La France et ses alliés ne veulent pas renoncer à leurs ambitions impérialistes et continuent de "mettre les bâtons" dans les roues de la politique sécuritaire du Mali, a déclaré le 16 juin le représentant permanent russe à l’Onu Vassili Nebenzia.
Sputnik
Le mécontentement des pays occidentaux face au développement des rapports russo-maliens, y compris dans le domaine de la sécurité, relève d’une politique néocoloniale, a déclaré ce vendredi 16 juin le représentant permanent de la Russie à l’Onu Vassili Nebenzia, lors d’une réunion du Conseil de sécurité de l’Onu.

"Une réaction très négative d’un nombre de pays face au renforcement des relations russo-maliennes fait preuve des approches néocoloniales et de doubles standards. Il est temps d’aider réellement les autorités maliennes au lieu de mettre les bâtons dans leurs roues. Mais malheureusement, c’est ce que Paris et ses alliés continuent de faire, en profitant entre autres de leur influence au sein des structures internationales", a indiqué M.Nebenzia.

Le gouvernement malien a tous les droits légitimes de collaborer "avec ses partenaires internationaux capables de l’aider à garantir la sécurité et à protéger la population", surtout après le départ peu glorieux de la force française Barkhane et de la mission des forces européennes Takuba du Mali, a noté le diplomate russe.
"Grâce au support, entre autres, de la Russie, les forces maliennes ont pu considérablement augmenter leur potentiel de riposter à la menace terroriste pour le convertir en résultats réels sur le terrain", a-t-il souligné.
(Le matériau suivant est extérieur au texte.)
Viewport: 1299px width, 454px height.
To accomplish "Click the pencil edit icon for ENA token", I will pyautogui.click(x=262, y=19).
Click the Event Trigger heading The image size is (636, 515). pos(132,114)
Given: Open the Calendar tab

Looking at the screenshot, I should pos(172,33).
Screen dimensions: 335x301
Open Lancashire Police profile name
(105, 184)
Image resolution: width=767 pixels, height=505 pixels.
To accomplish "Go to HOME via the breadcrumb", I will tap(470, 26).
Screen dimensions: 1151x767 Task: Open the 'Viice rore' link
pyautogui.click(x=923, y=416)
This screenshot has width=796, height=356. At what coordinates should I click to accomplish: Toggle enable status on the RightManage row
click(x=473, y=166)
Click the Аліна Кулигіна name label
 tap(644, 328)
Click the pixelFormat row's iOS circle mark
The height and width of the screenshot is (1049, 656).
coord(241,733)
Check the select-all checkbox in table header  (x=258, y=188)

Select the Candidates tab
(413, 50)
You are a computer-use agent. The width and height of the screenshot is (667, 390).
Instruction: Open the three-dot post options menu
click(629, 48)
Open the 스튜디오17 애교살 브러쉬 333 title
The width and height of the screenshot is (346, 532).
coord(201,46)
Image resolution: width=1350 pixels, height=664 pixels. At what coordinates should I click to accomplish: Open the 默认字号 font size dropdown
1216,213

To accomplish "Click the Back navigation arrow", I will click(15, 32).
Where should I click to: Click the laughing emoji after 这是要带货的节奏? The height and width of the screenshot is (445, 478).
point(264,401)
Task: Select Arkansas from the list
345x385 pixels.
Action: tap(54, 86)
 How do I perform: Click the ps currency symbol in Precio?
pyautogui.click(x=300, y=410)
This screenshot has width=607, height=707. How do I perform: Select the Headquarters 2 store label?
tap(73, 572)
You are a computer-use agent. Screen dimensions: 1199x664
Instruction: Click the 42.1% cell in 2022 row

En février et mars derniers, l’armée malienne avait mené plus de 59 opérations réussies contre les terroristes au centre du pays, a rappelé M.Nebenzia. Outre cela, un récent rapport du secrétaire général de l’Onu signale la baisse du nombre des victimes civiles au Mali en raison des efforts entrepris par l’armée du pays, a rappelé le diplomate.
Le Mali a réclamé ce vendredi 16 juin, au Conseil de sécurité de l’Onu, que les Nations unies retirent leur Mission pour la stabilisation au Mali (MINUSMA) puisqu'elle n'avait pas réussi à gérer la situation sécuritaire au Mali.
La France et ses partenaires européens ont annoncé la fin des opérations Barkhane et Takuba de soutien militaire aux autorités maliennes face aux djihadistes en février 2022. Le retrait des troupes européennes du Mali s'était intégré dans un plan de redéploiement au profit essentiellement du Niger voisin, selon les médias.